China's original one-child policy, which dates back to the late 1970s, was aimed at reining in the country's soaring population at that time. But as population growth stabilized and many couples said they didn't want large families, Beijing started relaxing the policy. Last year the government announced that all couples will be allowed to have up to two children.

The announcement of Ctrip's latest investment came just three days after co-founder James Liang announced his resignation as CEO, but he will continue to serve as executive chairman. Liang is known for his personal interest in demographics and boosting China's fertility rate. He regularly writes on the topic, and last year Ctrip reportedly offered interest-free loans to help its staff who had been fined for illegally having a second child before the two-child policy took effect.

Ctrip's investment in IVF USA is part of a growing industry that has increasingly wealthy Chinese traveling abroad for safer and higher-quality medical care than they can get at home.

Industry watchers were divided on the industry's growth potential.

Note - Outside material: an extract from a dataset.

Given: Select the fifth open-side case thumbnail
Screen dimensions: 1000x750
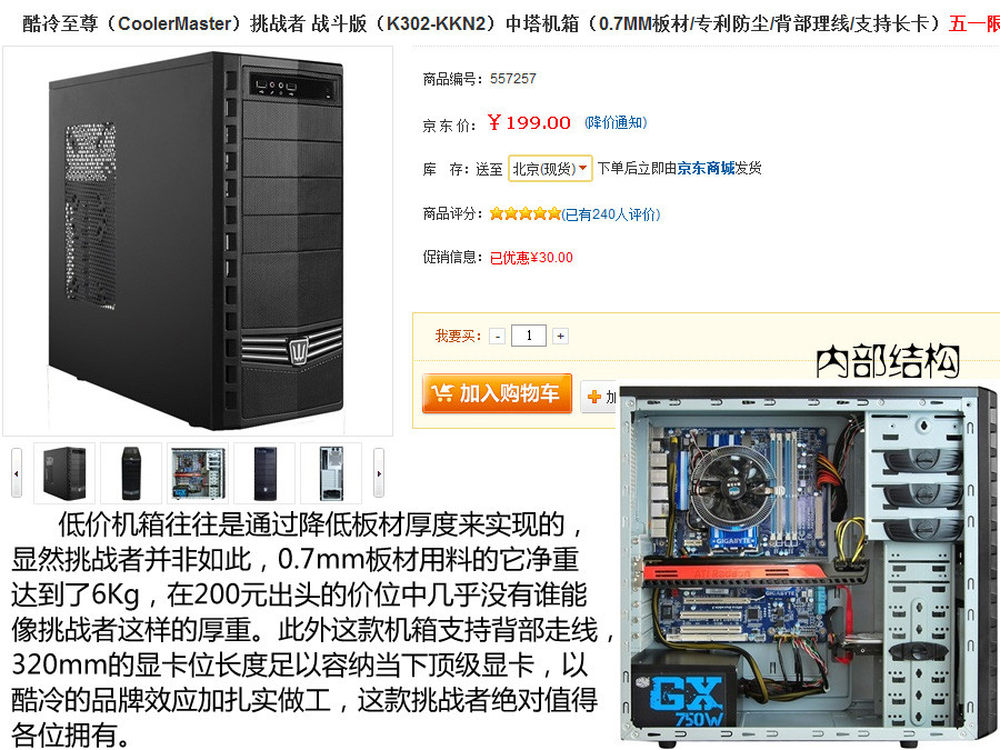Looking at the screenshot, I should click(x=331, y=473).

Patients Beyond Borders, a U.S.-based publisher of medical tourism guidebooks, believes the global medical tourism industry will grow at a rate of 15% to 25% annually over the next few years. But Medical Travel Quality Alliance, a US accreditation body, said those figures are overly optimistic, and growth will probably be more modest.

Shanghai-based market research firm Hurun Report said in its 2015 Chinese Global Citizen 1.0 report that 60% of the Chinese high-net-worth individuals surveyed had taken part in medical tourism. About 60,000 Chinese nationals receive medical treatment at overseas facilities each year, according to a recent report by national broadcaster CCTV.

Shanghai-based travel agent Jing Huafei said the number of medical tourists using his agency has declined recently. Instead of directly going abroad for treatment, customers from Shanghai are increasingly traveling to Hong Kong to buy health insurance, Jing said.

"It won't necessarily be successful," said Jing, referring to IVF USA's business model.